- **Given request**: Switch "logo" to "icon" in everything from the line containing "You are a computer-use agent." down to the line containing "Looking at the", both included, and return only those lines with nothing else altered and the pictures left out.

- **Source records**:
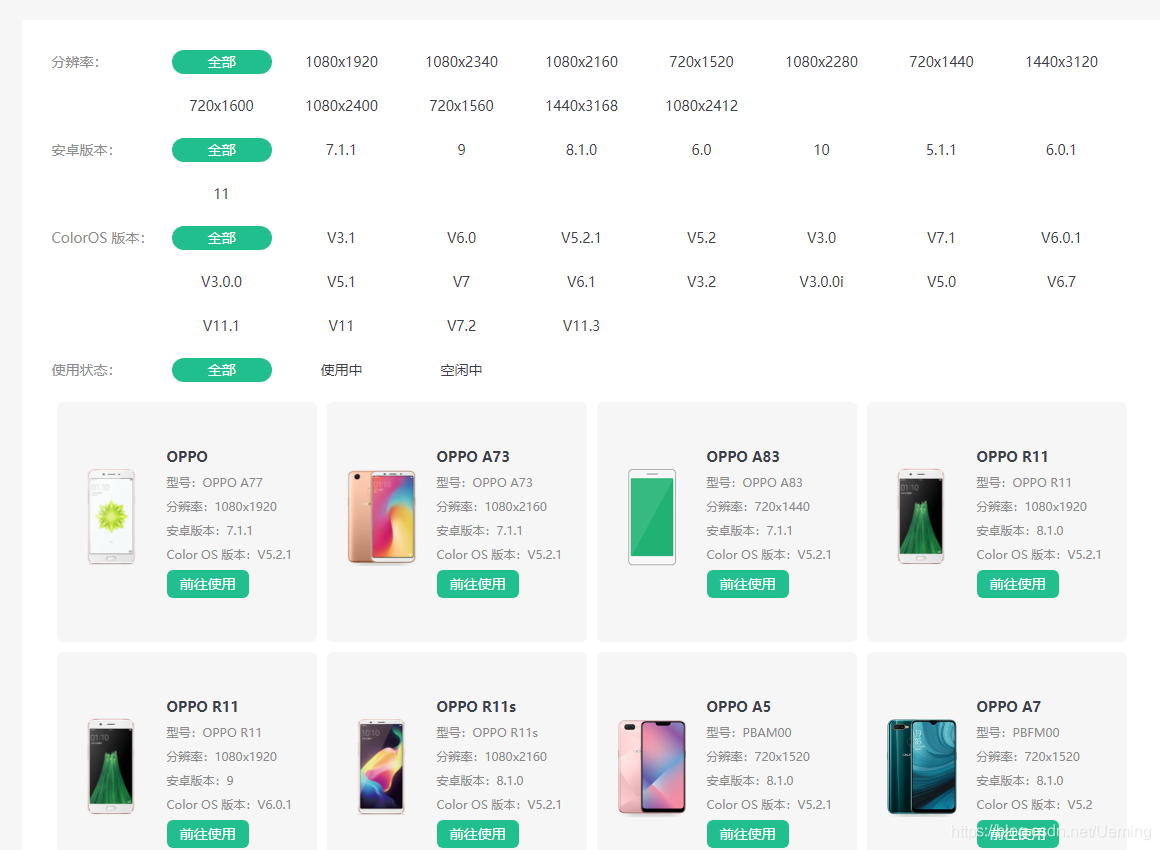Viewport: 1160px width, 850px height.
Task: Open the OPPO A73 phone image
Action: 382,516
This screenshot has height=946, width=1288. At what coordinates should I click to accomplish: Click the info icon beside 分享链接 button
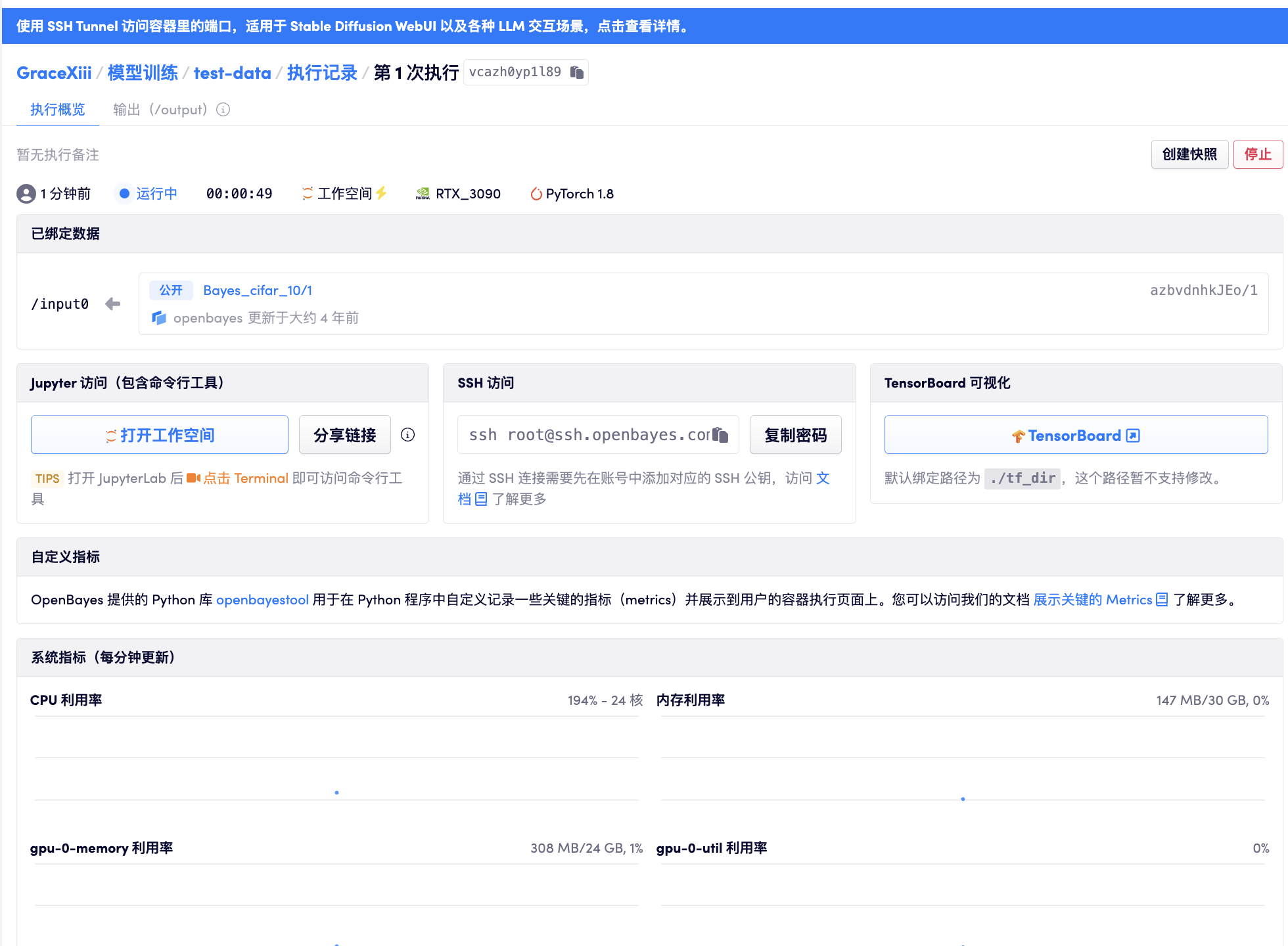coord(407,435)
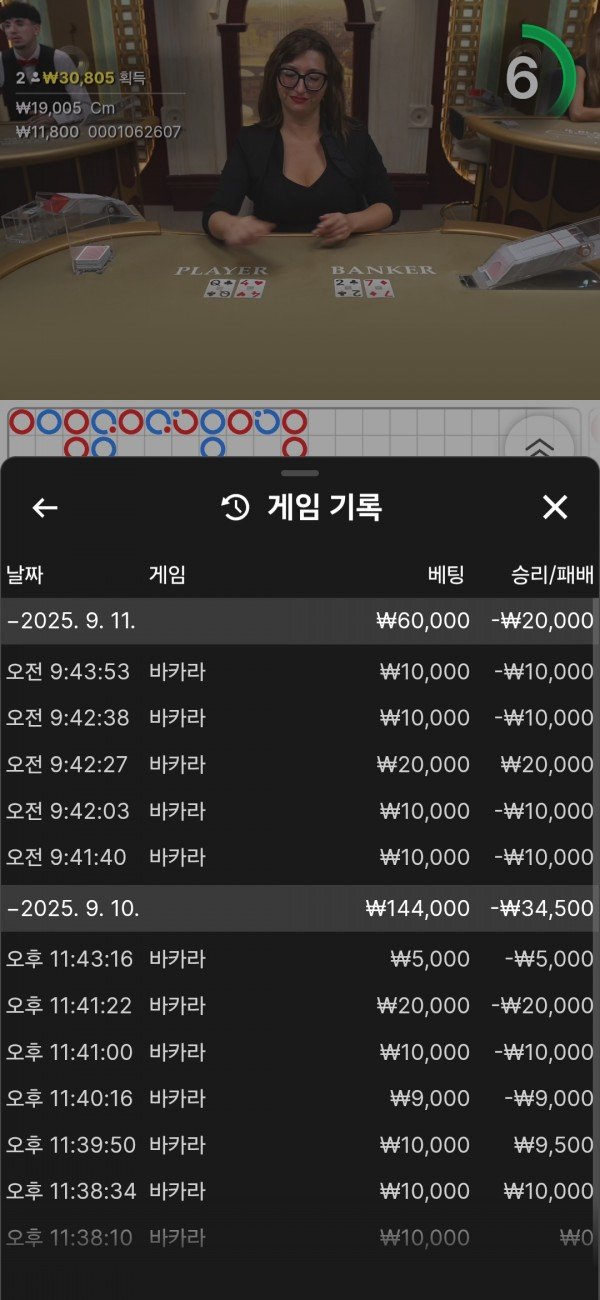Click the 날짜 column header
Image resolution: width=600 pixels, height=1300 pixels.
click(25, 575)
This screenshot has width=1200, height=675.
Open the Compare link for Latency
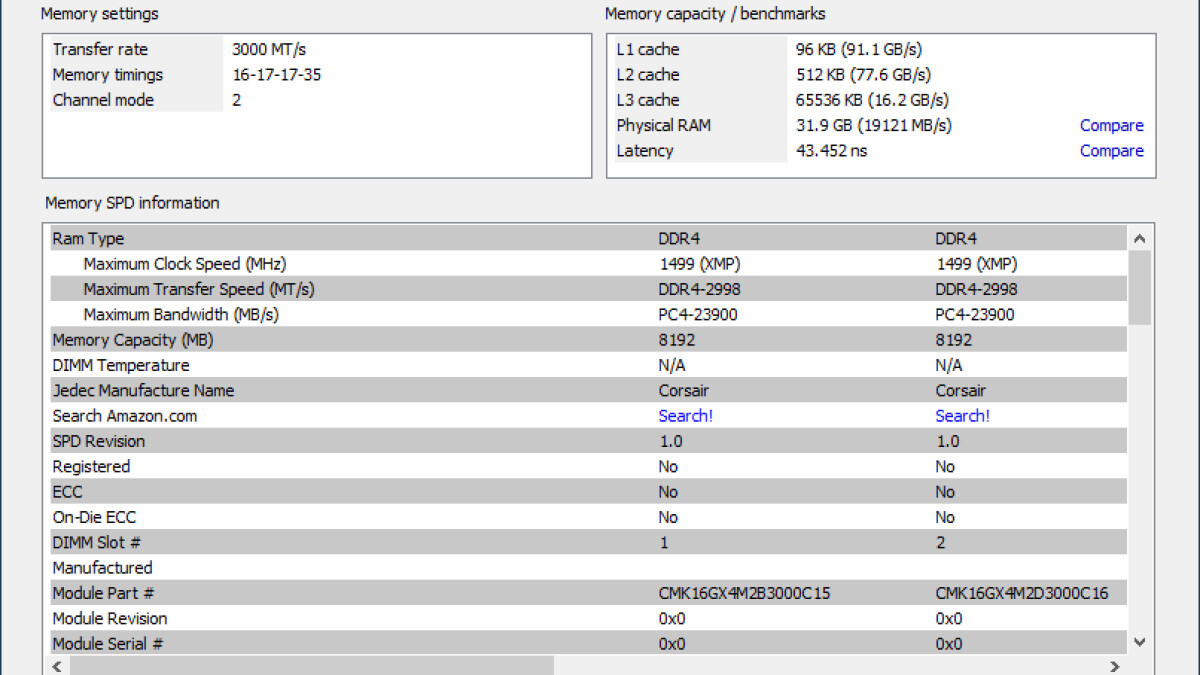click(x=1111, y=151)

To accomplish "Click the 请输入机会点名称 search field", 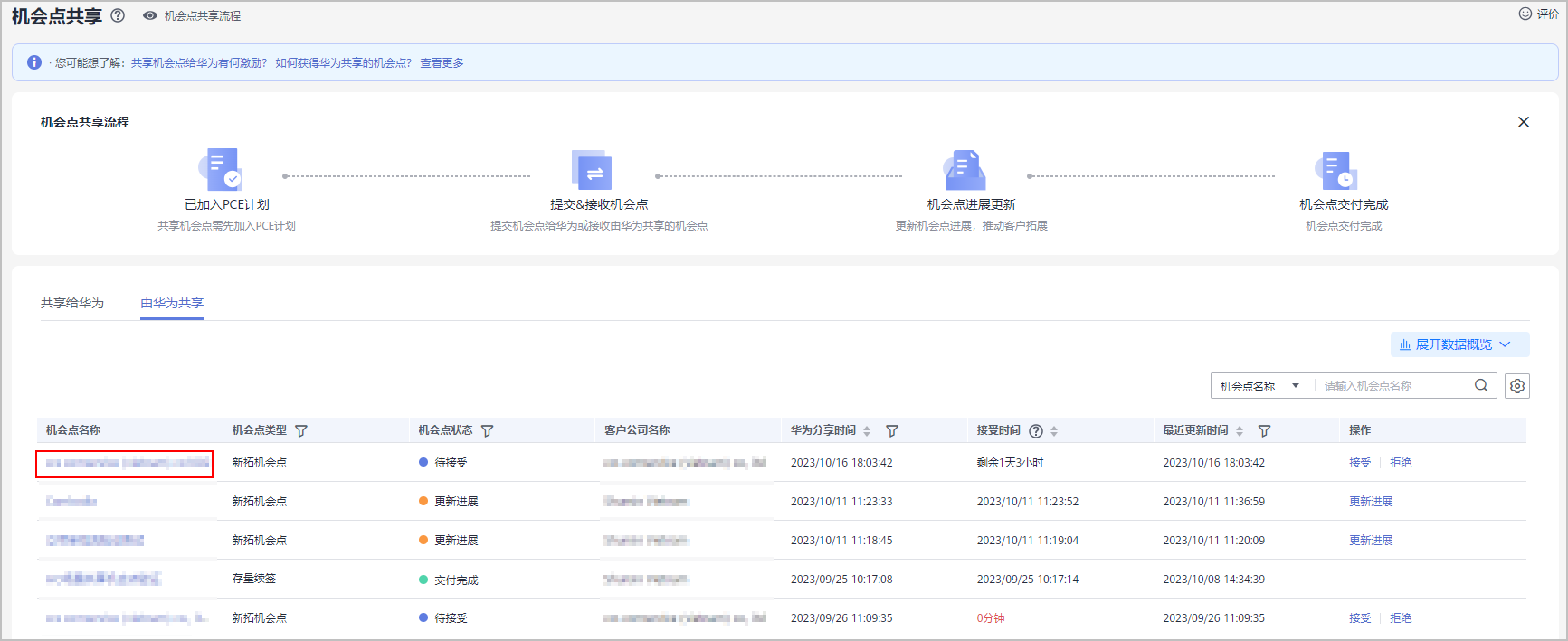I will (x=1393, y=386).
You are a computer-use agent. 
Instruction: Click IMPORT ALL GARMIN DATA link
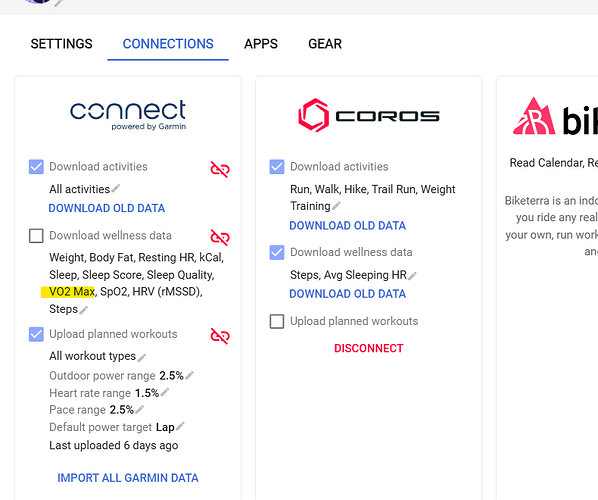[128, 478]
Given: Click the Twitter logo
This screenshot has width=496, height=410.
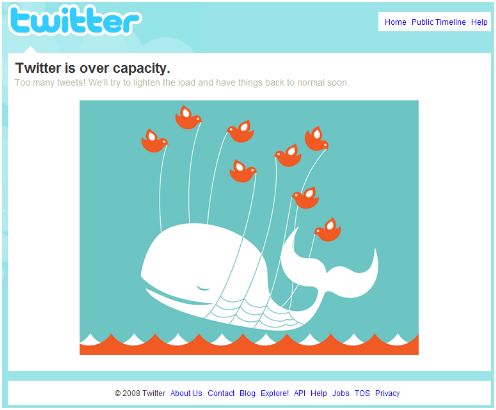Looking at the screenshot, I should click(75, 20).
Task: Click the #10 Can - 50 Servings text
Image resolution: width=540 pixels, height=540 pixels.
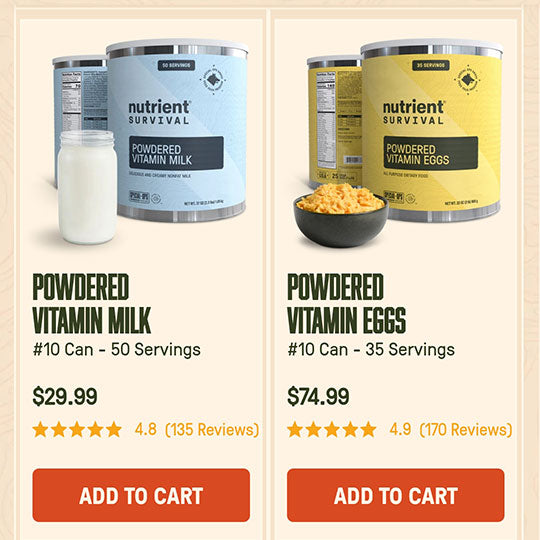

- **Task output**:
You are a computer-use agent. 
Instruction: Click IMPORT ALL GARMIN DATA link
[128, 478]
Given: Click the Twitter icon
This screenshot has width=496, height=410.
Looking at the screenshot, I should click(75, 20).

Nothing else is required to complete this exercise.